Once again it’s time for a special post. I got the opportunity to try the coffee from Kaffefamiljen, they also gave me the option to customize my own coffee after my preferences. So I did, in addition to my tailored made coffee, I got one of their own recommendations. We will begin by reviewing the recommended coffee and save my tailored made for later!
The idea that Kaffefamiljen bring is really interesting for every coffee lover and I believe that everyone should try to customize their own coffee. It’s intriguing and amusing to use the sliders so you get the tones of the coffee that you want. The coffee is later roasted by Costas Rosteri, which is one of Swedens most famous roasters. I’ll write more thoroughly when I’ll review my own customized coffee. Let’s talk about Kaffefamiljens Kenya Single Origin!
Information and recipe for the coffee:
17 g coffee (grind setting 21E at Baratza Sette 270, medium-coarse)
225 g filtered water
40 g blooming 30 seconds
91 degrees Celsius
1) 40g blooming for 30 seconds, stir with a bamboo stirrer to get all of the coffee wet.

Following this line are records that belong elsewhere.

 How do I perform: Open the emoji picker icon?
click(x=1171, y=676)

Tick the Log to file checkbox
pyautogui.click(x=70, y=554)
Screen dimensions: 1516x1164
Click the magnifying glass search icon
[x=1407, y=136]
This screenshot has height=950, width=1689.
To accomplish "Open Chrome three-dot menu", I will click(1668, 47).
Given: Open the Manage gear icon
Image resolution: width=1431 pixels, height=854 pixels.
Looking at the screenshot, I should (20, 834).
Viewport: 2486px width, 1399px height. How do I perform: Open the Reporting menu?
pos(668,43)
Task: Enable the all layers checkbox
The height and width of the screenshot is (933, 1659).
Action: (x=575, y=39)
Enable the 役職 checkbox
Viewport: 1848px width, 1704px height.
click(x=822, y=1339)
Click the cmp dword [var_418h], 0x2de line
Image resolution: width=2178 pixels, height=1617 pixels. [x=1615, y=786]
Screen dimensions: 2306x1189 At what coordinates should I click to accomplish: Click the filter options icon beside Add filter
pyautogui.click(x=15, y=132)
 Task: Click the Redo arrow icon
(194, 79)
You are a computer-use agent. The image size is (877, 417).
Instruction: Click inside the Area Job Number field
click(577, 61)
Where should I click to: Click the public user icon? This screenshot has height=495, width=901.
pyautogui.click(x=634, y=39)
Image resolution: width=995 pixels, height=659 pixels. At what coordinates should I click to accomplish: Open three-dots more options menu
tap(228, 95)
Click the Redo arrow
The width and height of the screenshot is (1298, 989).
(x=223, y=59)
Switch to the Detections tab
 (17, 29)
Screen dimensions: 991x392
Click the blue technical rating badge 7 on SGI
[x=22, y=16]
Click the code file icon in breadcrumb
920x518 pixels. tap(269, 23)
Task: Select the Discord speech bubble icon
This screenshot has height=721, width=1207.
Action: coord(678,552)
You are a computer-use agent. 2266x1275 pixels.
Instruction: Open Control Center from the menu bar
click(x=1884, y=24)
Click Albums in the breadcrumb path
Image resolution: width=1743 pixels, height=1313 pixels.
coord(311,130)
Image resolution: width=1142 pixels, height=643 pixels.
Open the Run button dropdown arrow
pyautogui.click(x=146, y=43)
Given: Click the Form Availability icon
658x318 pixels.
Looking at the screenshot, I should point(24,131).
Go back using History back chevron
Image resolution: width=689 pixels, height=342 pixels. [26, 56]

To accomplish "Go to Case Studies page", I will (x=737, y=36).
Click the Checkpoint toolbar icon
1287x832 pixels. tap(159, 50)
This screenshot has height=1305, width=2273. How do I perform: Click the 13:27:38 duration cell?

2) 110 g of water in a circular flow (this including 40 g of water blooming). This including 30 seconds of blooming should be on in 1 minute and 40 seconds
3) 115 g of water in a circular route that ends with a flow (approx. 10-15 g) on edge. The total brewing time of 2 minutes and 10 seconds.
Espro Travel Press:
19g coffee (grind setting on 26B Baratza Sette 270)
284g of filtered water
94 degrees Celsius
1) After pouring both the coffee and the water, stir the coffee 10 times. I suggest you use a bamboo stirrer. Avoid sharp objects.
2) Screw the press and let steep for 4 minutes
3) Press slowly, if the press gets stuck, just lift the press and try again. It is normal.
4) Serve or seal the lid.
Review: It had a pretty strong aroma, I think, and I could already feel it even though the bag of coffee was sealed. The coffee is much milder than I’m used to in Kenyan coffee. I expected a coffee with a certain acidity, but in this case, I could only find sweetness from berries with an extreme complexity that’s unusual for coffee from Kenya.
To be a mild coffee, I feel that the complexity in some way creates a powerful mouthfeel, which is somewhat contradictory. As you can see, just describing it is somewhat complex. But in short, this is a coffee I’ve been drinking every day for a while now, which means I’m not tired of it.
I think that the roasting is very even and gives each cup of the same recipe an extremely even result. The reason why it’s not 100 percent accurate is probably that the coffee grinder (no matter how expensive it is) will never get exactly as many fines and boulders each time grinding. The only thing we can do about it at the moment is to sift the coffee, but that’s not something everyone has that access to, so we’ll have to talk about a sifter another time!
As for what I prefer to brew with, I have to pick the press. Using a coffee press (in my case an Espro) I get a great result every time. If the coffee had more acidic properties, I would’ve preferred pour-over with my Hario V60. Kaffefamiljen delivers a good everyday coffee!
The rating is only based on taste and quality and is not based on price.